However, I have a few brief thoughts about the debate in general, more conceptual than factual, given that we have two weeks of similar discussions to look forward to. And the more it is discussed, the more I perceive the need to try to explain (probably in vain) the concept of performance analysis.
Dogmatic answers help nobody
First, I have realized that most people (present company excluded, if you’ve read this far) expect a simple answer to a complex problem. In fact, their desired answer should ideally fit into 140 characters so that it can be tweeted, and should not leave any room for interpretation. Where such room is left, people will choose to interpret it in a way that either seems naive (Froome and Sky must be clean), or pseudoscientific (change the name of your website to “the speculation of sport”, for example).
Earlier today, I read this article which was written by Antoine Vayer, who is now becoming known for interpreting Tour performances in largely one way – proof of “beyond mutant” physiology (those words belong to Google Translate, which did such a job on that article that gave me flashbacks to assembling a table tennis table with Chinese-English instructions). He writes that Froome’s calculated power output of 446 W (this is normalized to a 70kg rider, by the way, so it’s 6.4 W/kg, not 446/66kg, please note) and describes it as “miraculous”, leaving no doubt as to his conclusion that Froome is doping (apologies if something has been lost in transation).
Vayer is certain of his conclusions, that is for sure. Too certain, in my opinion. Because here’s the thing: While he may very well be correct, he is equally likely to be wrong, for a couple of reasons. First, as I’ve really laboured at every opportunity (though the message still hasn’t been received, based on the pseudoscience criticisms), the estimation of power output is likely to carry with it a large enough error that you simply cannot say things with 100% conviction. Some confidence? Yes. 100% confidence? No, not yet. The error in estimation exists because the assumptions of environmental conditions and mass influence the calculated value. A 3% over-estimation turns a calculated power output of 446W, or 6.4 W/kg, into 425W and 6.2 W/kg, which has implications for its plausibility. On this note, I’d also point out that the number calculated is just as likely to be an under-estimate than an over-estimate, so instead of dismissing 6.4 W/kg as high in error, bear in mind it might actually be 6.7 W/kg, and low in error.

Brief
Answer from the passage on Froome's power output:
(a) How many characters should people's desired answer ideally fit into?
(b) To what rider mass is the 446 W figure normalized?
(c) What values does a 3% over-estimation turn the calculated 446 W into?
The listing that follows has no connection to the passage on Froome's power output.

Provided data
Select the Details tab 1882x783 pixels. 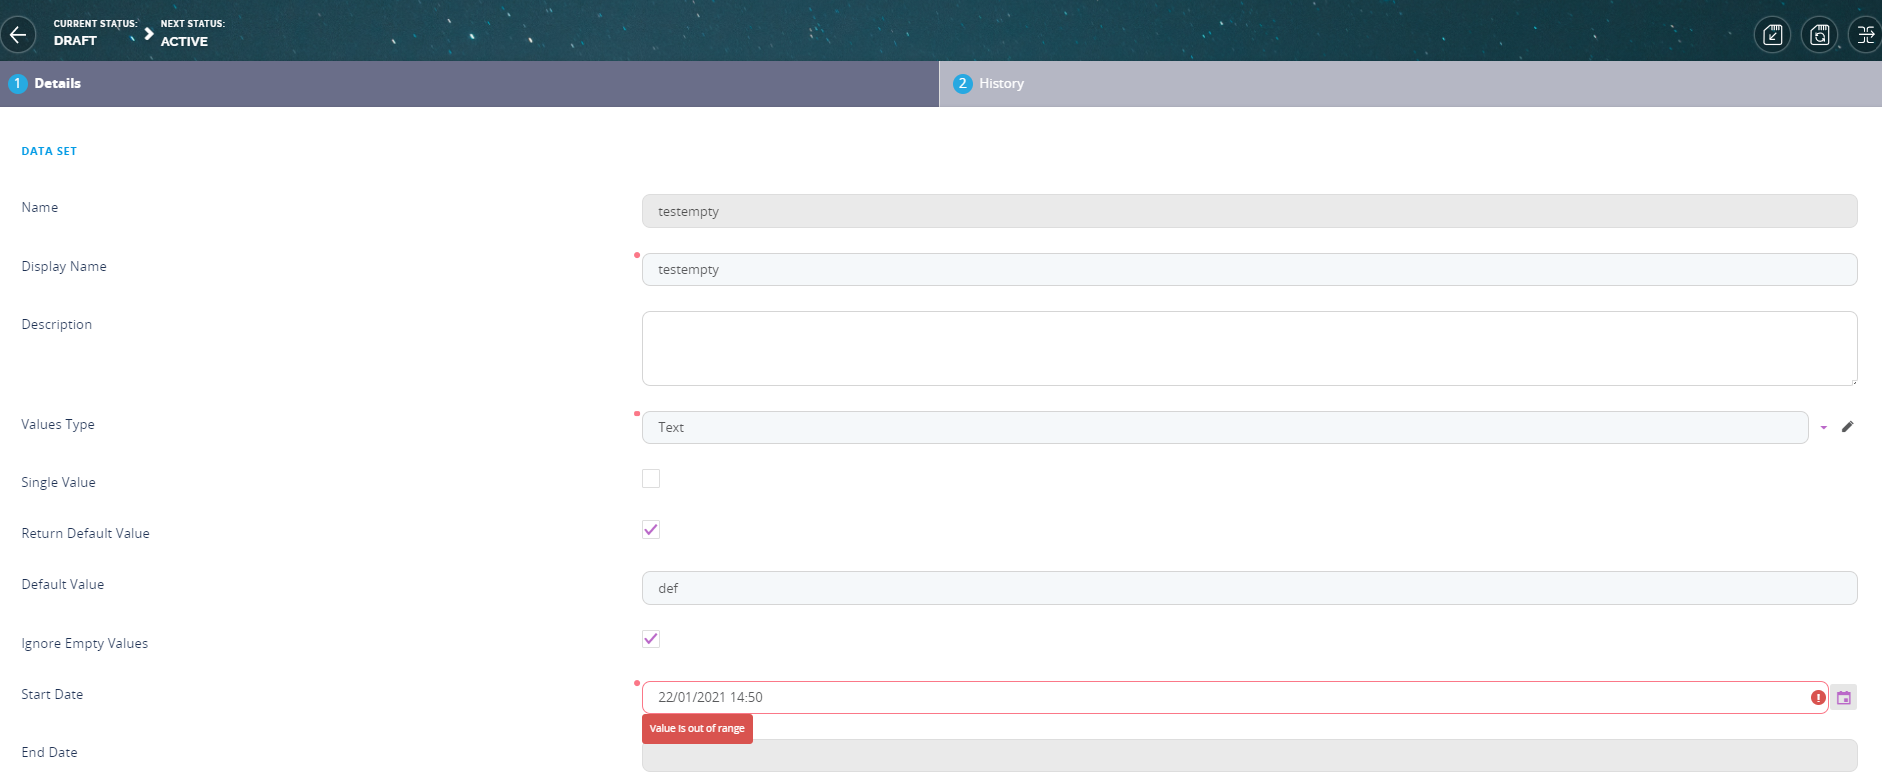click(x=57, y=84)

Exercise solution
(a) 140 characters
(b) A 70kg rider
(c) 425W and 6.2 W/kg